EXERCISE DESCRIPTION: The whole of the data, every line, should come back exactly the same.

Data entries
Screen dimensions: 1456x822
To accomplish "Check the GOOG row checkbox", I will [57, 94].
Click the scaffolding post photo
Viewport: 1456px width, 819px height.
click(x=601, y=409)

RESULT OF THE TASK:
Screen dimensions: 1456x822
To accomplish "Check the GOOG row checkbox", I will [57, 94].
Click the scaffolding post photo
Viewport: 1456px width, 819px height.
click(x=601, y=409)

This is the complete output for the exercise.